According to recent research carried out by the National Institute of Aging, elderly people with lower levels of Vitamin D in the blood may be more prone to depression over time.

A study was carried over a 6 year period with over one thousand men and women over the age of 65 taking part   The research was performed and tracked the changes of Vitamin D levels. The outcome correlated those cases who were thought to have depression amongst the group were those found to have lower levels in their blood

Deficiency in the vitamin was shown to be high, as 72 per cent of those researched were found to be deficient and depressed, whilst 60 per cent were deficient yet displayed no signs of depression.

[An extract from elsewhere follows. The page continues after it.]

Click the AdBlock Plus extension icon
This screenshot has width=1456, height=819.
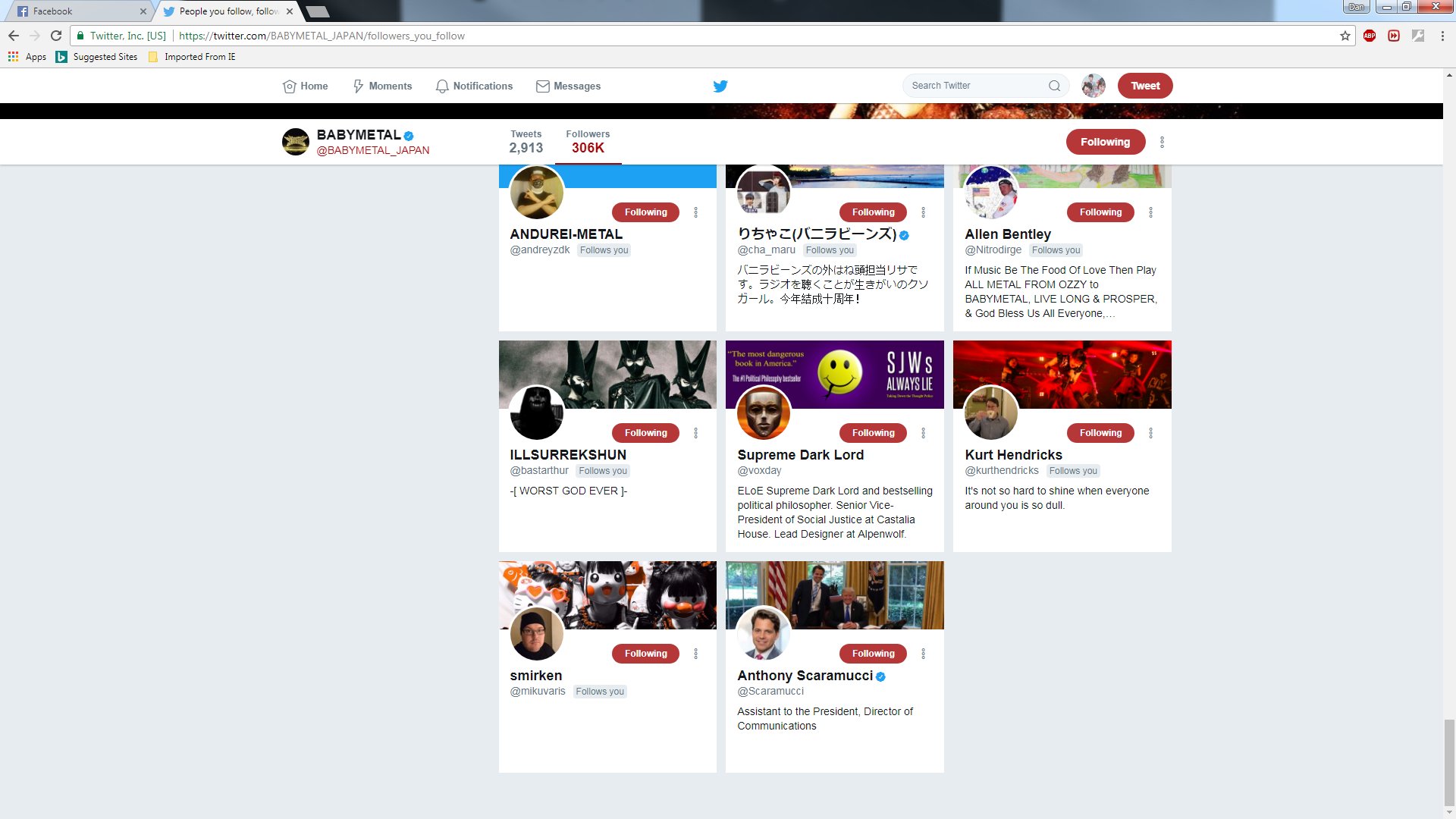pos(1369,36)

Furthermore, at the beginning of the research period, three quarters of women and half the men were found to be Vitamin D insufficient, which is more severe than being deficient.

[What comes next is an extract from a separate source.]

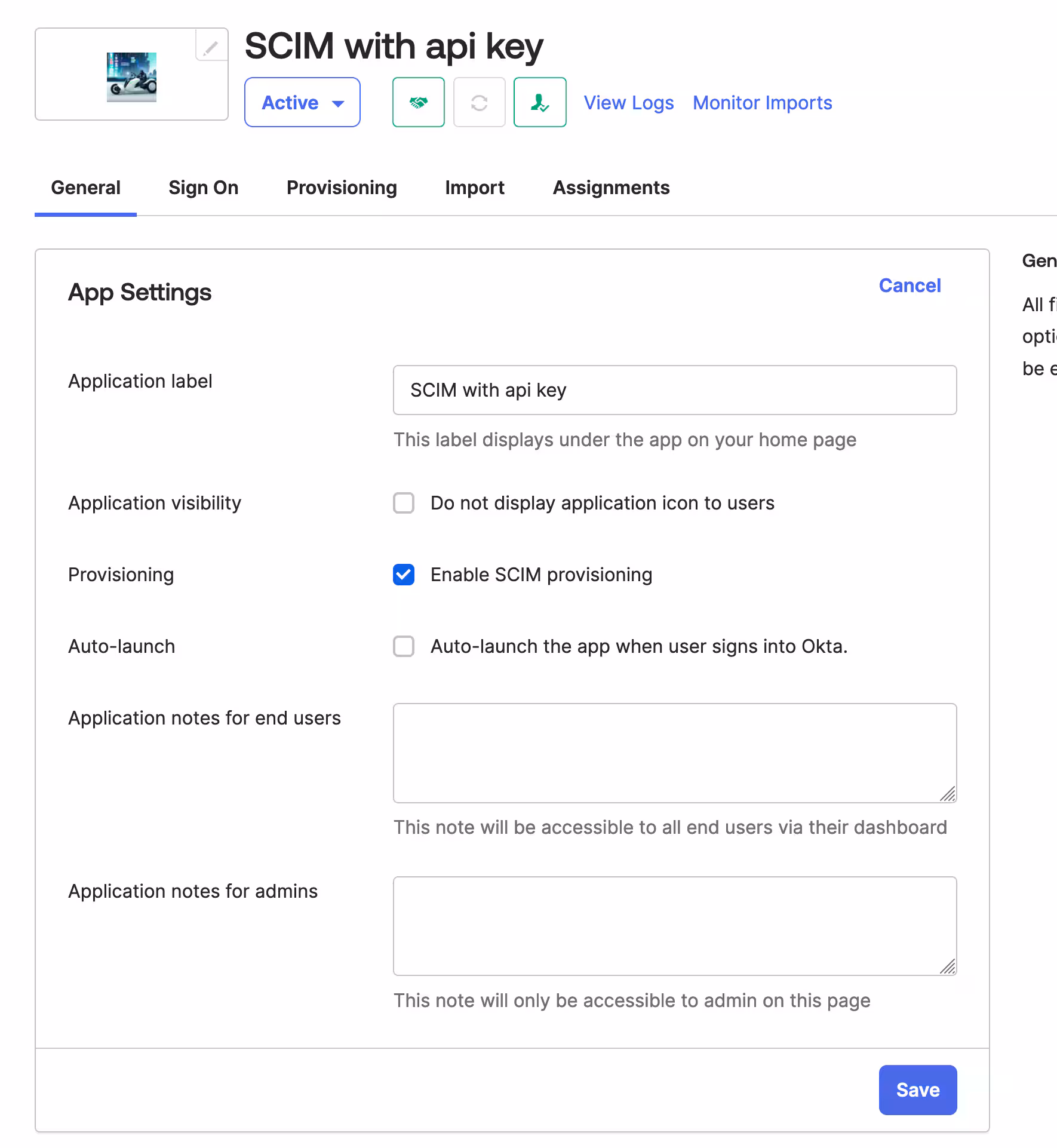Click the application logo thumbnail
This screenshot has width=1057, height=1148.
click(131, 76)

Although the researchers state that Vitamin D deficiency causes depression, they do state that: “vitamin D deficiency in the elderly may become in the future a strategy to prevent the development of depressive mood in the elderly and avoid its deleterious consequences on health. In addition, normalization of vitamin D levels may be part of any depression treatment plans in older patients.”

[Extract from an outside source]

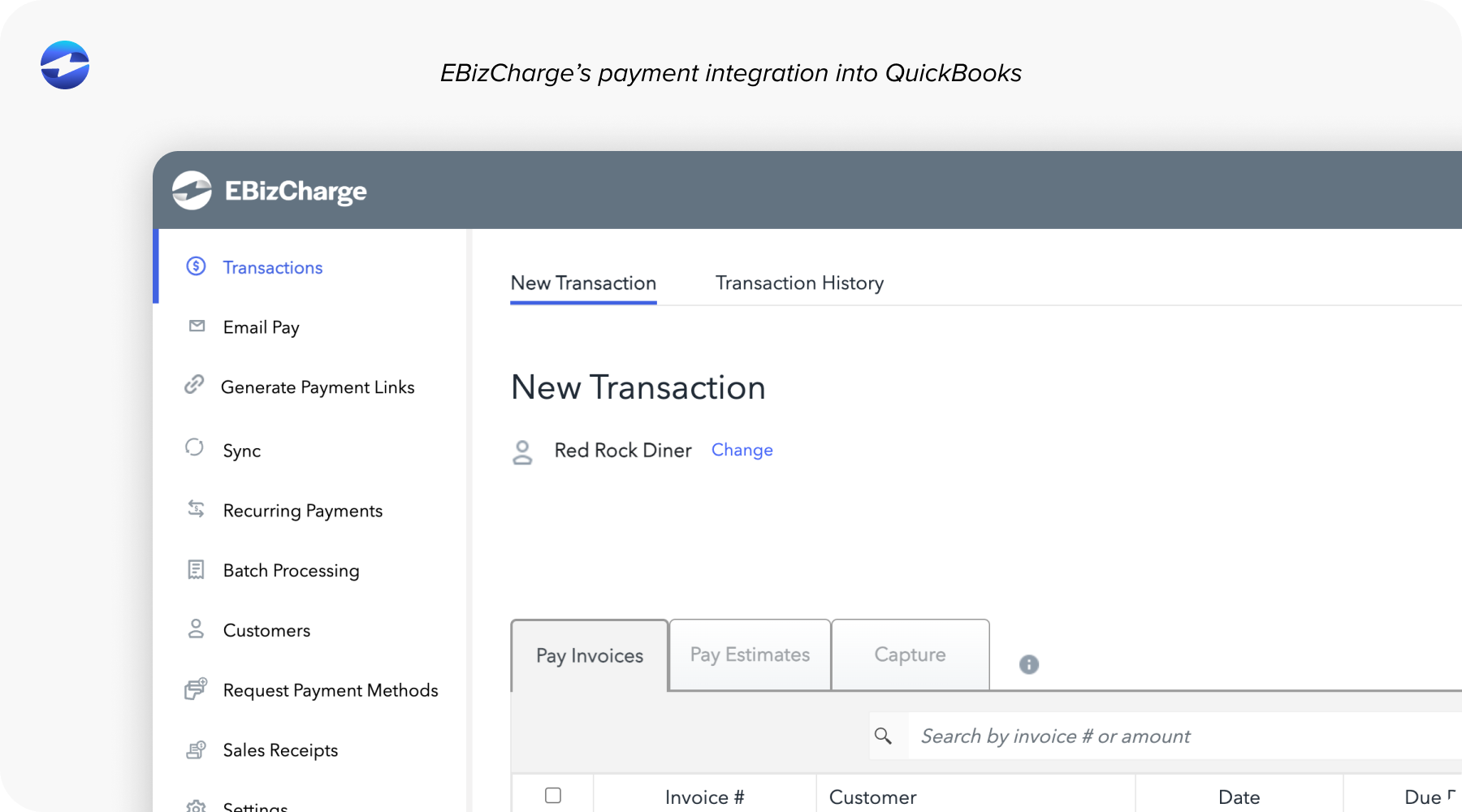Click the Generate Payment Links chain icon
Screen dimensions: 1462x812
(196, 386)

We get most of the Vitamin D we need from the rays of the sun; around 90% in fact.  Our diet makes up the other 10% and can be found in foods, particularly oily fish  In order for our bodies to synthesise Vitamin D, skin must be exposed to direct sunlight without the barrier of sun screen or full clothing to block out solar rays.  However, it  cannot be synthesised through windows.

Vitamin D deficiency is relatively common in elderly people, due to the fact that many lead less physically active lives in the outdoors. Lacking in the vitamin has been linked to fractures, worse physical function, greater frailty, and a wide variety of chronic illness.  This is the reason why people take Vitamin D supplements in order to counteract this problem.